Data -
• • • • •
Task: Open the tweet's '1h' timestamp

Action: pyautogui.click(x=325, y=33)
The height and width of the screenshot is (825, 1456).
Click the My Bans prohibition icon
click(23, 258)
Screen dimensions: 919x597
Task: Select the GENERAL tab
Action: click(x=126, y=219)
• • • • •
Reproduce the material above line for line, with no changes.

In response -
Task: Open the tweet's '1h' timestamp

Action: pyautogui.click(x=325, y=33)
The height and width of the screenshot is (825, 1456).
Click the My Bans prohibition icon
click(23, 258)
Screen dimensions: 919x597
Task: Select the GENERAL tab
Action: click(x=126, y=219)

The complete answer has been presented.